Assigned task :: Starting at the line below holding "Mentions légales (517, 1346)" and stopping at the line holding "Akkutyökalut (331, 148)", print every line exactly, both ends included, and leave the rest out.

BEGIN Input material

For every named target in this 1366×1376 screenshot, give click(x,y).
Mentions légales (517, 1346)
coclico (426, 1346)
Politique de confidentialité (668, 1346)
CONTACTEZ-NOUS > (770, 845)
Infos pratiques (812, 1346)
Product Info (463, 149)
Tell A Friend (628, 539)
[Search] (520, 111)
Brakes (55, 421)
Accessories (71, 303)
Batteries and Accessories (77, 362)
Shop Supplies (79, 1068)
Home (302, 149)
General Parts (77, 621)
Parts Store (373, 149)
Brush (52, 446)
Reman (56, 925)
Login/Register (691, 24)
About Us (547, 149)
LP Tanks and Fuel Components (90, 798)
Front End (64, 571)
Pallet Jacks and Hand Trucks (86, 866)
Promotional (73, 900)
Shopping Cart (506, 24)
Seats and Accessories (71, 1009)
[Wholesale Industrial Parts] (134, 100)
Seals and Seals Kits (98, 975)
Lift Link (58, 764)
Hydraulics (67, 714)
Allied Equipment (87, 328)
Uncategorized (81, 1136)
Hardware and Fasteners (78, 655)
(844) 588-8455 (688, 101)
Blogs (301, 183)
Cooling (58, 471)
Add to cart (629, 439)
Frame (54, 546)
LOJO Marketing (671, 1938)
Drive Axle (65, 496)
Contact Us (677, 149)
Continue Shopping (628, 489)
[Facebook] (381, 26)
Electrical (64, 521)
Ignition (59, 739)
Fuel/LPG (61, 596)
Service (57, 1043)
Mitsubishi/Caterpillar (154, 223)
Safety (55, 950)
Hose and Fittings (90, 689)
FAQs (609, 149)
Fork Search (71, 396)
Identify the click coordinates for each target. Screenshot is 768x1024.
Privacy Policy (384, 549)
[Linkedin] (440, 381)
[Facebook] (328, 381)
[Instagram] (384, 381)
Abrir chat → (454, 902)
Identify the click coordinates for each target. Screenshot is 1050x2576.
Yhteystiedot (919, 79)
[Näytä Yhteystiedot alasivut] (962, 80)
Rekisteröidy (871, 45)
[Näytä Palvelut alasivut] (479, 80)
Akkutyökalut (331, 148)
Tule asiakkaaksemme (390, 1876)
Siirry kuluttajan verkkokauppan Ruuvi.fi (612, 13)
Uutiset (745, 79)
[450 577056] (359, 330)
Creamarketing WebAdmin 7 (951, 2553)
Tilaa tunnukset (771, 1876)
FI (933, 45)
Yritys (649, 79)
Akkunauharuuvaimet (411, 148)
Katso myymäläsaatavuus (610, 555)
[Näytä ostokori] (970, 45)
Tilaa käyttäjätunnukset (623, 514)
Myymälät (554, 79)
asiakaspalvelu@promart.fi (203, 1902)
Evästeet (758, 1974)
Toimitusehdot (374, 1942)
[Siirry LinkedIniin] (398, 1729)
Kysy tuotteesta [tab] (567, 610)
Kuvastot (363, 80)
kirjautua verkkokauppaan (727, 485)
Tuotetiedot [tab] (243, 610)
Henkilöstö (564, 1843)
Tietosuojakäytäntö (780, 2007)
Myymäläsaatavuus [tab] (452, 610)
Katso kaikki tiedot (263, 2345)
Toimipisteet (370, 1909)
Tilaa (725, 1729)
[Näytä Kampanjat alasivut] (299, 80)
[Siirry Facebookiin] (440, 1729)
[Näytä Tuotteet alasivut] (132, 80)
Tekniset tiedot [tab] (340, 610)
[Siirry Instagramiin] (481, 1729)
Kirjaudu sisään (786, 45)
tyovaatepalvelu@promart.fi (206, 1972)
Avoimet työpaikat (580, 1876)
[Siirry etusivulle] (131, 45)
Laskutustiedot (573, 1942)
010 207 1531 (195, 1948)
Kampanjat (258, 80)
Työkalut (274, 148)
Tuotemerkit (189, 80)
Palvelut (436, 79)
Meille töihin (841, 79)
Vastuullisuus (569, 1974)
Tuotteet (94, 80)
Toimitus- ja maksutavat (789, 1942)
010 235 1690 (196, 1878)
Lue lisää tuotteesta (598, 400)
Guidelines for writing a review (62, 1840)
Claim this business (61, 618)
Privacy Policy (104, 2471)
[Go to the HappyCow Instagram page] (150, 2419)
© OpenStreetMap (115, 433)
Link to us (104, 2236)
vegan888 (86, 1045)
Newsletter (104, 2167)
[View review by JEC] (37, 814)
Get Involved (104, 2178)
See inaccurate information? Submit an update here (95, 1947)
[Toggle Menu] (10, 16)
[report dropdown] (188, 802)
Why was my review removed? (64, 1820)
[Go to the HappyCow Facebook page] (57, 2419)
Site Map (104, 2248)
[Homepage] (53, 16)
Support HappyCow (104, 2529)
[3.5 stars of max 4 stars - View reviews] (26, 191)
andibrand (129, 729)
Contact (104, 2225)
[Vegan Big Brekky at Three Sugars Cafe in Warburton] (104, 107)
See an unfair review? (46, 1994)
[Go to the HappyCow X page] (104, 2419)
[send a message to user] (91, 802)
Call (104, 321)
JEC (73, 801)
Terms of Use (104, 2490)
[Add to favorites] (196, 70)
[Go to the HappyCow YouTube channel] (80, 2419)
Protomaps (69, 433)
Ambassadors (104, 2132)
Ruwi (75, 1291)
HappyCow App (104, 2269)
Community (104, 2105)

END Input material

Task response ::
Mentions légales (517, 1346)
coclico (426, 1346)
Politique de confidentialité (668, 1346)
CONTACTEZ-NOUS > (770, 845)
Infos pratiques (812, 1346)
Product Info (463, 149)
Tell A Friend (628, 539)
[Search] (520, 111)
Brakes (55, 421)
Accessories (71, 303)
Batteries and Accessories (77, 362)
Shop Supplies (79, 1068)
Home (302, 149)
General Parts (77, 621)
Parts Store (373, 149)
Brush (52, 446)
Reman (56, 925)
Login/Register (691, 24)
About Us (547, 149)
LP Tanks and Fuel Components (90, 798)
Front End (64, 571)
Pallet Jacks and Hand Trucks (86, 866)
Promotional (73, 900)
Shopping Cart (506, 24)
Seats and Accessories (71, 1009)
[Wholesale Industrial Parts] (134, 100)
Seals and Seals Kits (98, 975)
Lift Link (58, 764)
Hydraulics (67, 714)
Allied Equipment (87, 328)
Uncategorized (81, 1136)
Hardware and Fasteners (78, 655)
(844) 588-8455 (688, 101)
Blogs (301, 183)
Cooling (58, 471)
Add to cart (629, 439)
Frame (54, 546)
LOJO Marketing (671, 1938)
Drive Axle (65, 496)
Contact Us (677, 149)
Continue Shopping (628, 489)
[Facebook] (381, 26)
Electrical (64, 521)
Ignition (59, 739)
Fuel/LPG (61, 596)
Service (57, 1043)
Mitsubishi/Caterpillar (154, 223)
Safety (55, 950)
Hose and Fittings (90, 689)
FAQs (609, 149)
Fork Search (71, 396)
Identify the click coordinates for each target. Screenshot is 768x1024.
Privacy Policy (384, 549)
[Linkedin] (440, 381)
[Facebook] (328, 381)
[Instagram] (384, 381)
Abrir chat → (454, 902)
Identify the click coordinates for each target. Screenshot is 1050x2576.
Yhteystiedot (919, 79)
[Näytä Yhteystiedot alasivut] (962, 80)
Rekisteröidy (871, 45)
[Näytä Palvelut alasivut] (479, 80)
Akkutyökalut (331, 148)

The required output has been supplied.